A nutritious grain, quinoa is high in calcium, iron, and zinc. As a main entree or a side dish, the wonderful nutty flavor of quinoa is a great complement to any meal. Technically quinoa is not a grain but a seed, but it is enjoyed and prepared just as you would many grains. To benefit most from the minerals in the quinoa, take steps to soak it before cooking it.

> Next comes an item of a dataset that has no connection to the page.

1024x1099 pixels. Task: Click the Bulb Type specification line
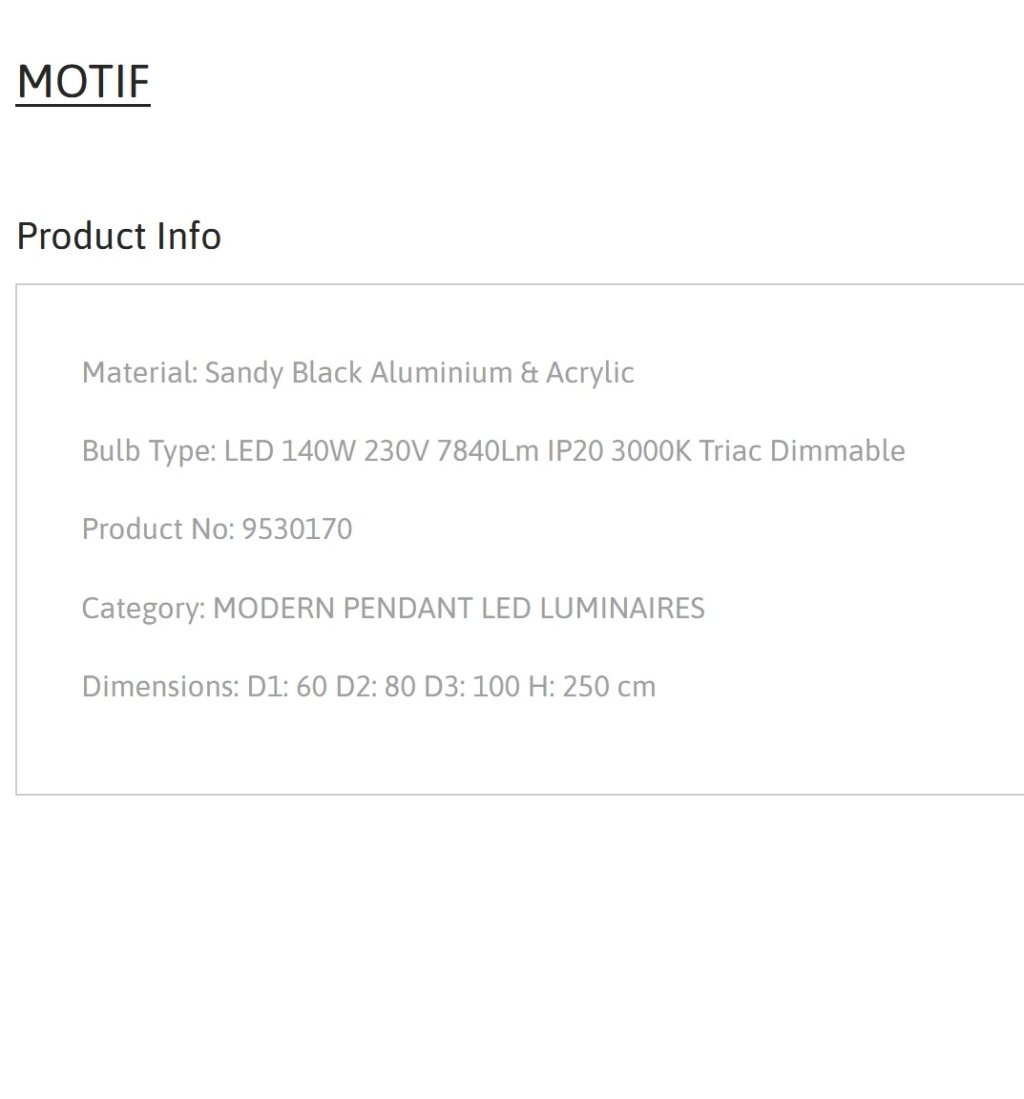pyautogui.click(x=493, y=451)
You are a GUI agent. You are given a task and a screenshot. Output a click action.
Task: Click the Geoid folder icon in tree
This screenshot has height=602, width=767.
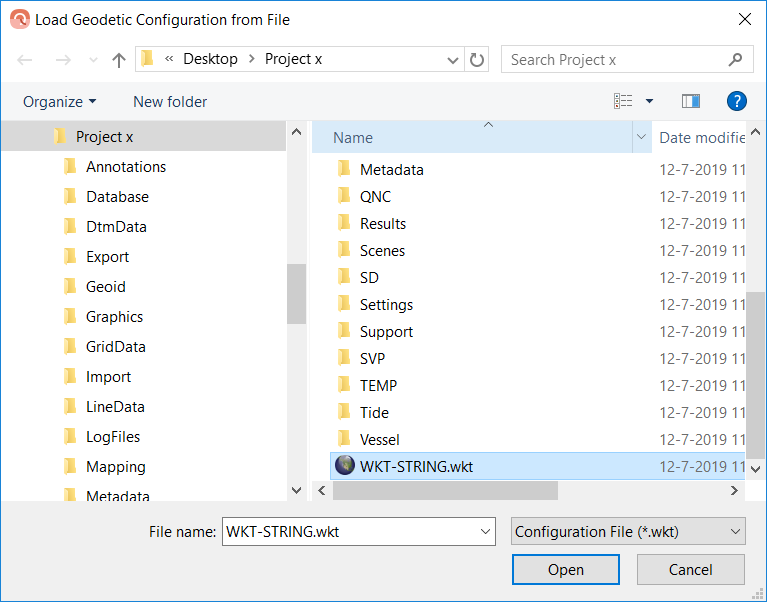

Quinoa has a mineral inhibitor called phytic acid that keeps you from absorbing all of the minerals in the quinoa. The nutritional profile of quinoa is exceptional but the fact is that you cannot absorb much of quinoa’s mineral content if you do not take measures to reduce the phytic acid. Plan to soak the quinoa before cooking it and you will both reduce the phytic acid and reduce your cooking time as well.

Steps to Reduce Phytic Acid

Rinse the quinoa and soak it for overnight, thereabouts. Soak the quinoa in the amount of water that the recipe calls for, normally two parts water for one part quinoa. Soak it overnight. If the quinoa is for a dinner side dish, soak it in the morning. Soak the quinoa in warm water (over 100 degrees) and leave it in a warm area of your kitchen. Keep dust and fruit flies out of the quinoa by placing a towel over the top. Some people add a bit of lemon juice or yogurt to the mixture to improve the pH of the soaking water and to break down the phytic acid more effectively. Skip this optional step if the flavor does not appeal to you.

When you are ready to cook the quinoa, simply transfer it to a saucepan and cook it as per the instructions. Because you soaked it for hours, the quinoa will cook about twice as fast as it usually does (in ten minutes or less depending on your altitude). Consider soaking the quinoa in a stainless saucepan and simply putting the pan on the stove when you are ready to cook it.

Cook the quinoa as you normally would, but appreciate the fact that you will be benefiting from more of its nutrients because of the steps to improve mineral digestion (such as magnesium taurate).

Quinoa is exceptionally versatile. A few basic uses include the following:

  • Serve it as a breakfast porridge sweetened with brown sugar or honey.
  • You can make a salad with it, much like you would do with bulghur.
  • Use it in soup for added minerals and fiber.
  • Enjoy it as a side dish with salt and olive oil for flavor.

Quinoa is flavorful, nutritious, and quite versatile, but it also contains phytic acid. Prepare it with intent to reduce the phytic acid and you will be sure to reap its full benefits.